* AVAILABLE DATA *

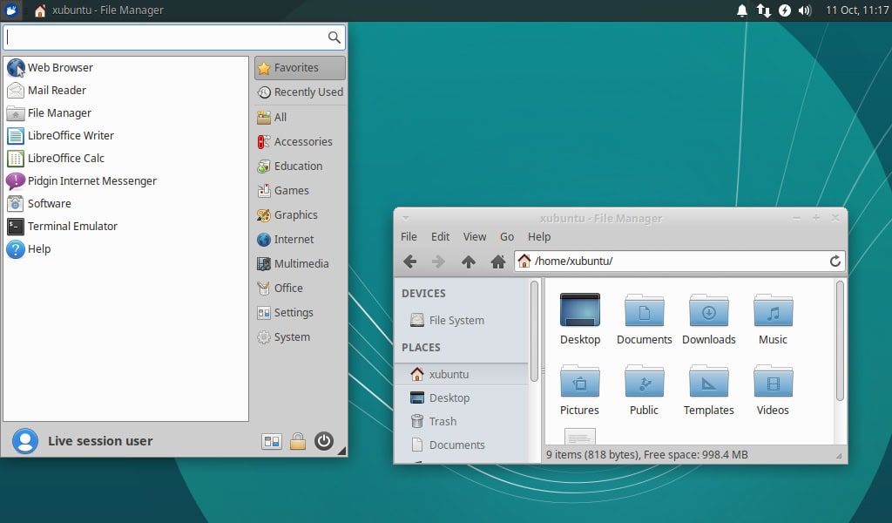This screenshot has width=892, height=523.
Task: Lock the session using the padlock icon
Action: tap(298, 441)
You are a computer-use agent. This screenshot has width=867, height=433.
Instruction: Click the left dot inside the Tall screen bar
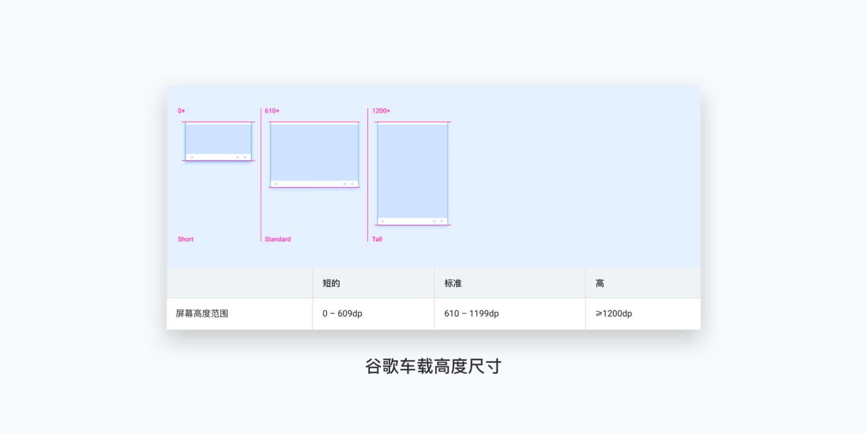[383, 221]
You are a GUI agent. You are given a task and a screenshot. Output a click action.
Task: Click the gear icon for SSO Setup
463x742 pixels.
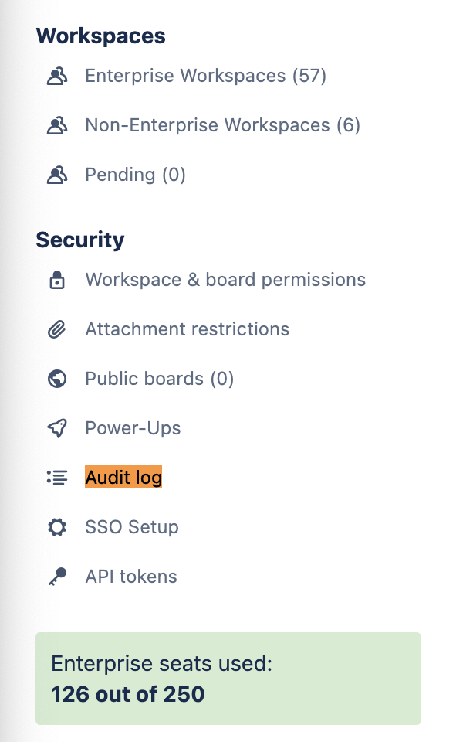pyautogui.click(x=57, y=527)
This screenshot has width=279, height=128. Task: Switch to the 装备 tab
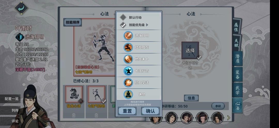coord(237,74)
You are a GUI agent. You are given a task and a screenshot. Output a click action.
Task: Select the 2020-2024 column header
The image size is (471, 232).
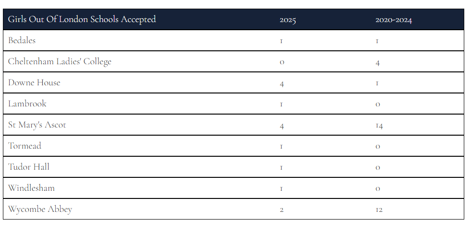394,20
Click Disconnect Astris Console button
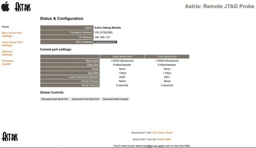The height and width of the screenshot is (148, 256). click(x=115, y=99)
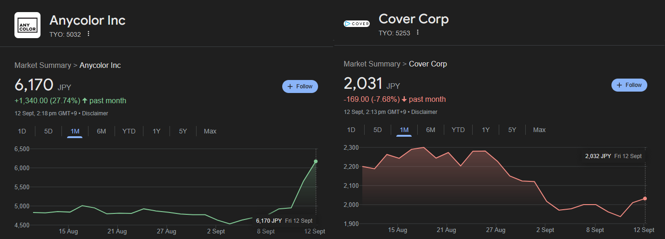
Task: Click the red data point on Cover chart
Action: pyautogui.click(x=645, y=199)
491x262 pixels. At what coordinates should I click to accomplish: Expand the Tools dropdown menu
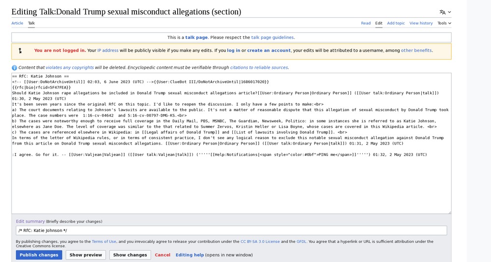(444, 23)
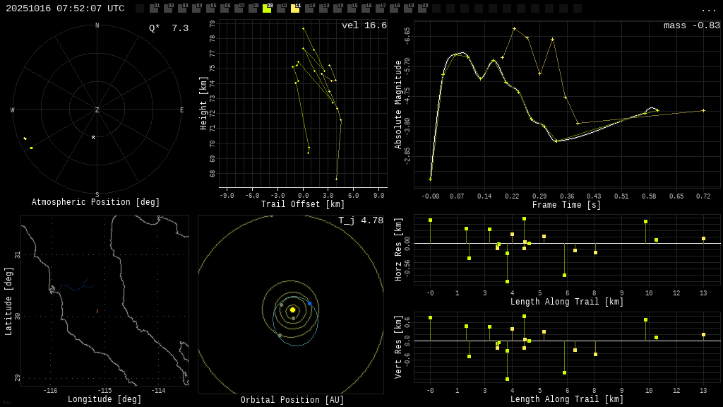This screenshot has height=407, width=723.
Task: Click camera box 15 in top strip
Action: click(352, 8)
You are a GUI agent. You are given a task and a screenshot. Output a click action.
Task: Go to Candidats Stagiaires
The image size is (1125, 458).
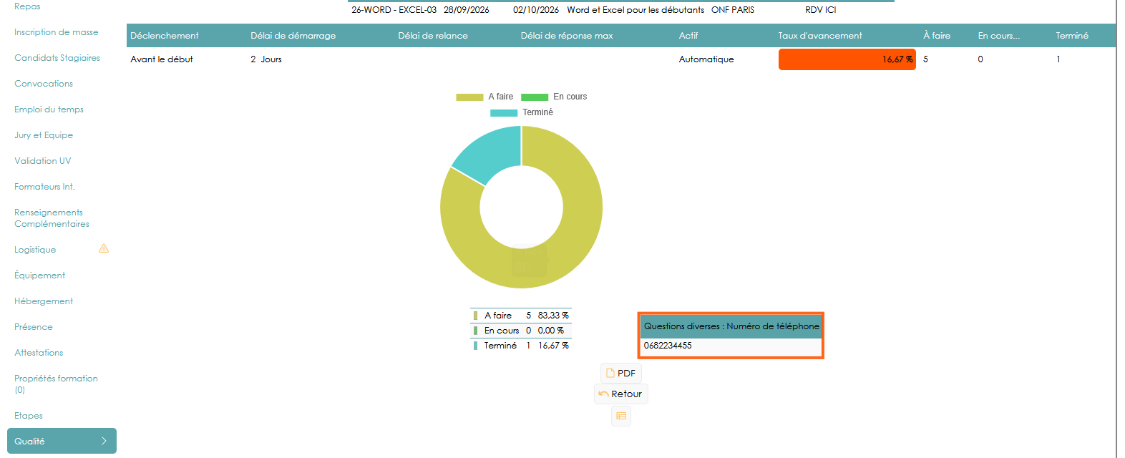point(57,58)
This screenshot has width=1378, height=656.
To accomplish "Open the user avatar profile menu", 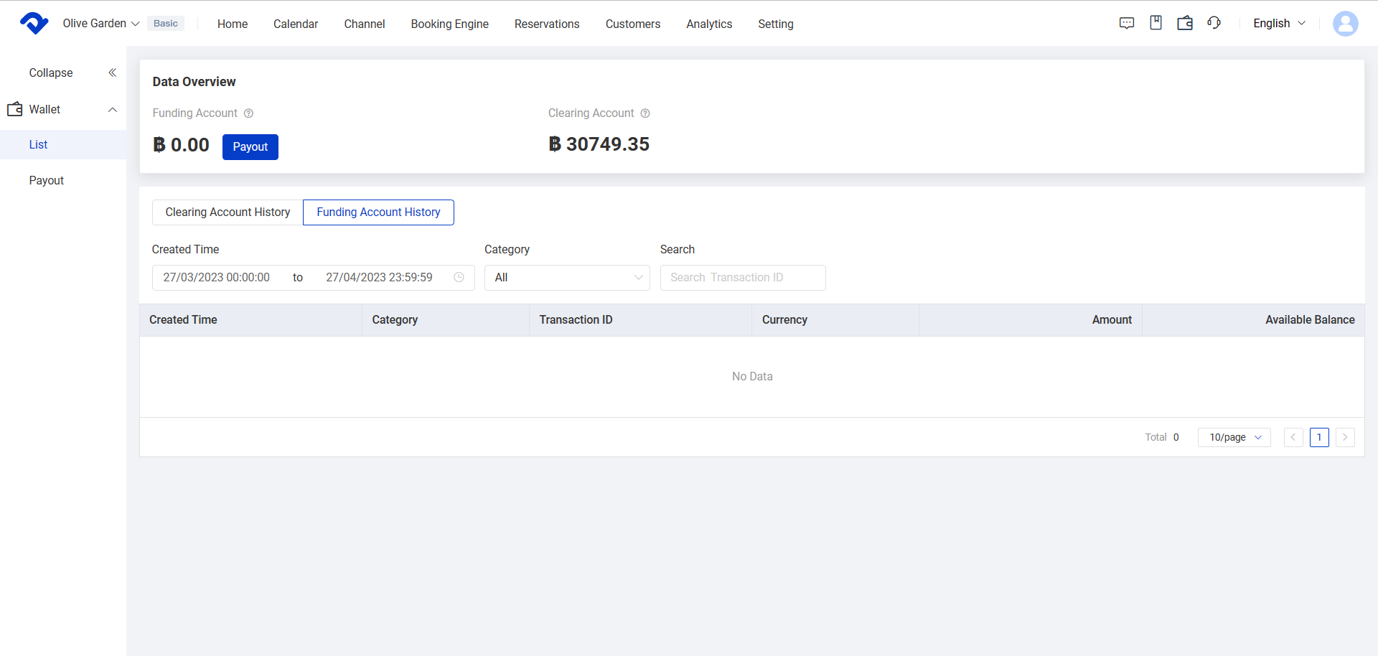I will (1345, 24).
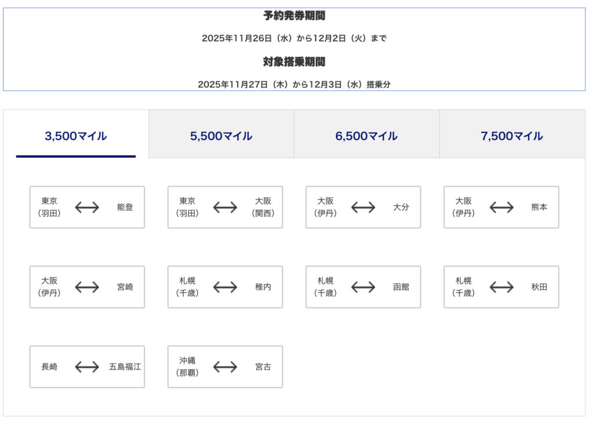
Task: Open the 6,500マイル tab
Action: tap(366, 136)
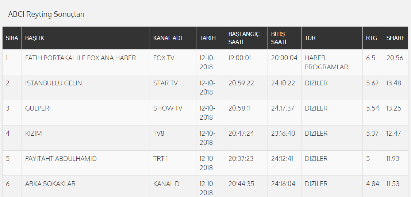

--

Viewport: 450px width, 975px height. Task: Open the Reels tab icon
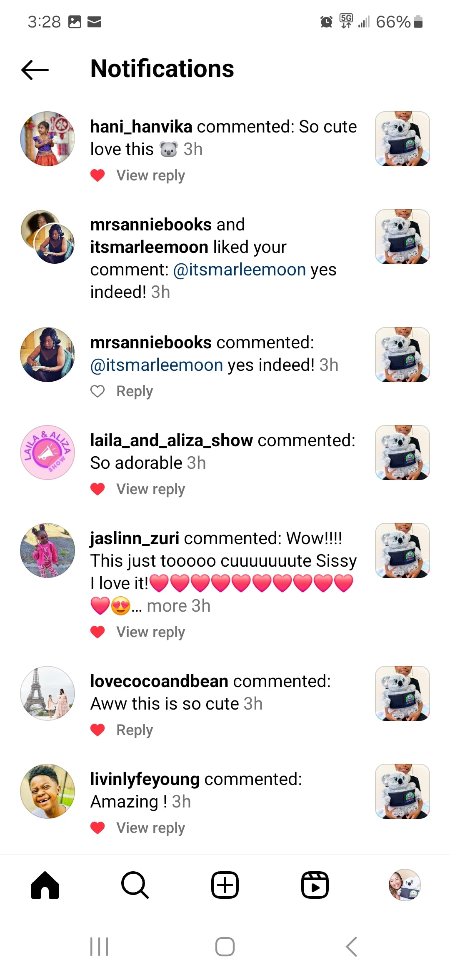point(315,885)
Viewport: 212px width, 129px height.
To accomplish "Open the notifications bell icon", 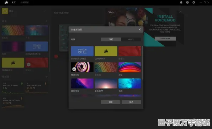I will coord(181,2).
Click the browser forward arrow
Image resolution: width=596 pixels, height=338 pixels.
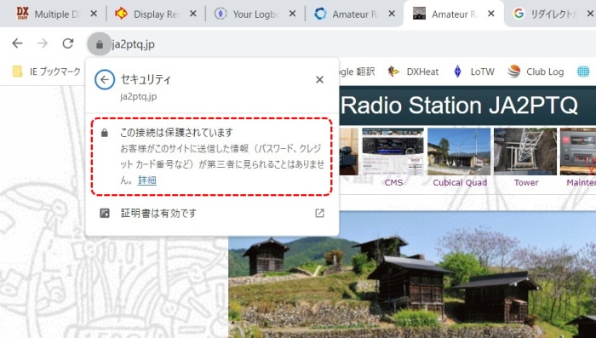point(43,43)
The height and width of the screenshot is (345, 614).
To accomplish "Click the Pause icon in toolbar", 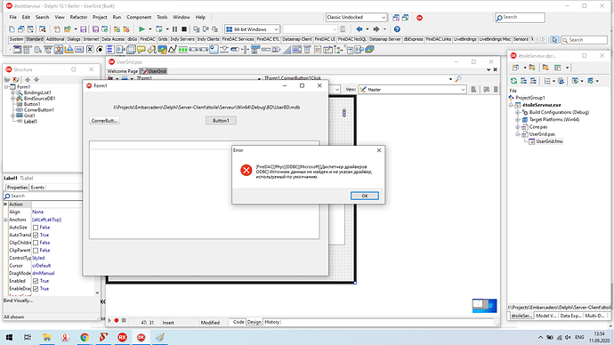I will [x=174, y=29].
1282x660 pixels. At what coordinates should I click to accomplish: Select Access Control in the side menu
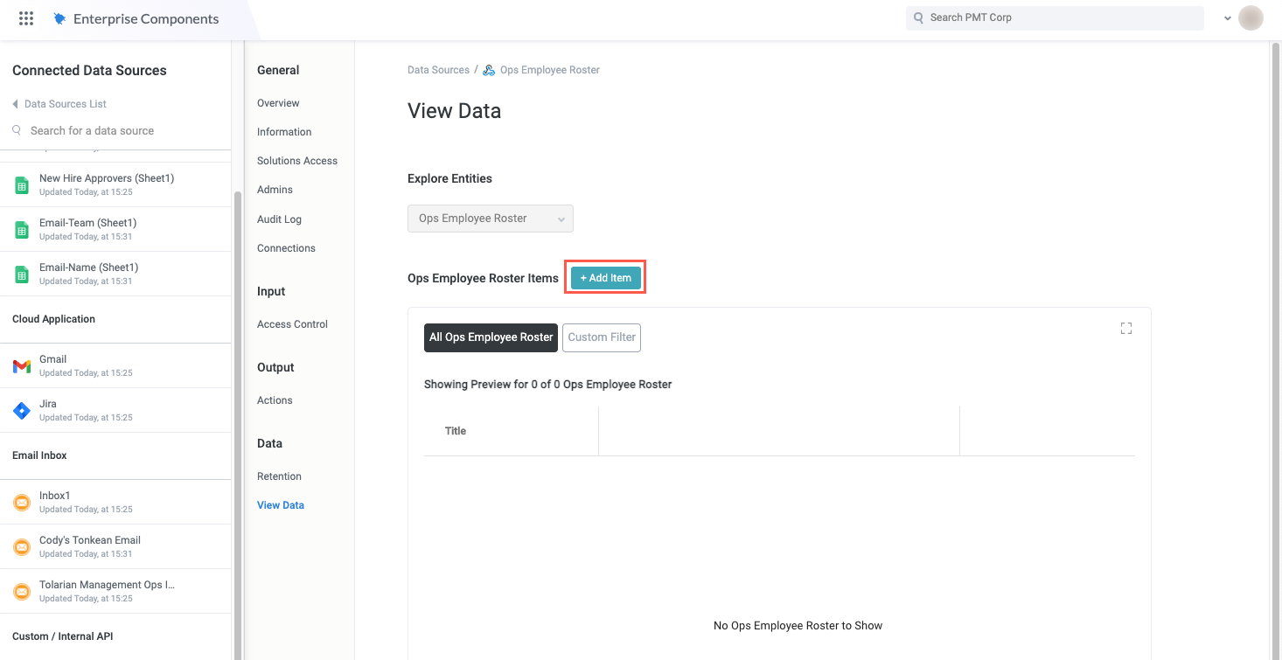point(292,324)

...

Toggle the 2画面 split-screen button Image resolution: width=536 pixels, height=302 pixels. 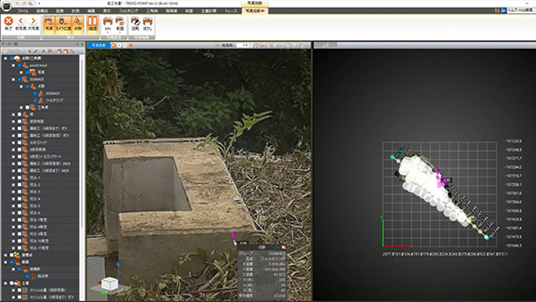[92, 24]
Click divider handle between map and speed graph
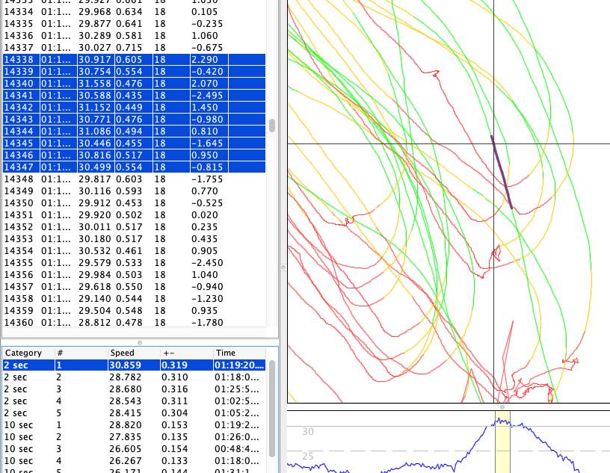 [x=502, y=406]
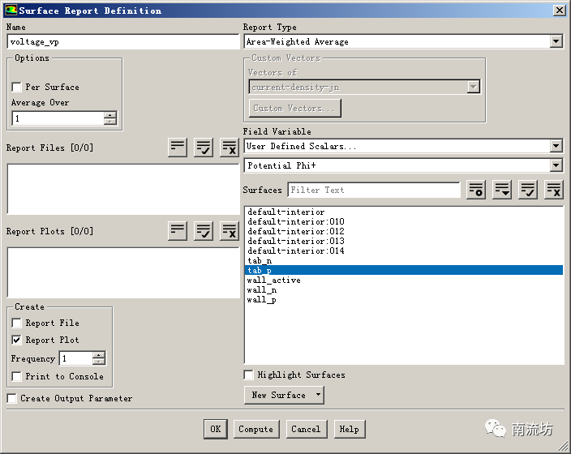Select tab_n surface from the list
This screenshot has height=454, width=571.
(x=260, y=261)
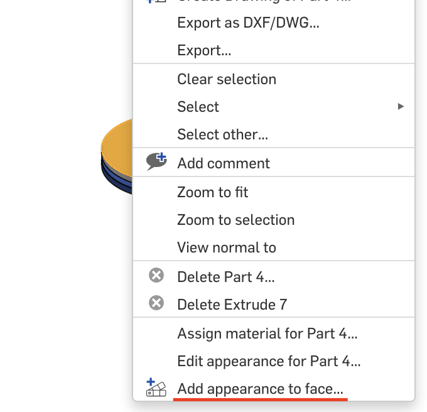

* TASK STATEMENT *
Print nothing except the lines above from the one containing "491x262 pixels. At" down to the one containing "This screenshot has width=1378, height=656.", both included, exactly as written and free of pictures.

* RESPONSE BOX *
491x262 pixels. At what coordinates should I click to accomplish: Expand the Tools dropdown menu
(444, 23)
This screenshot has height=407, width=723.
Task: Click camera box 15 in top strip
Action: click(352, 8)
You are a GUI agent. You are given a task and a screenshot. Output a click action.
Task: Go to Candidats Stagiaires
The image size is (1125, 458).
point(57,58)
This screenshot has width=1378, height=656.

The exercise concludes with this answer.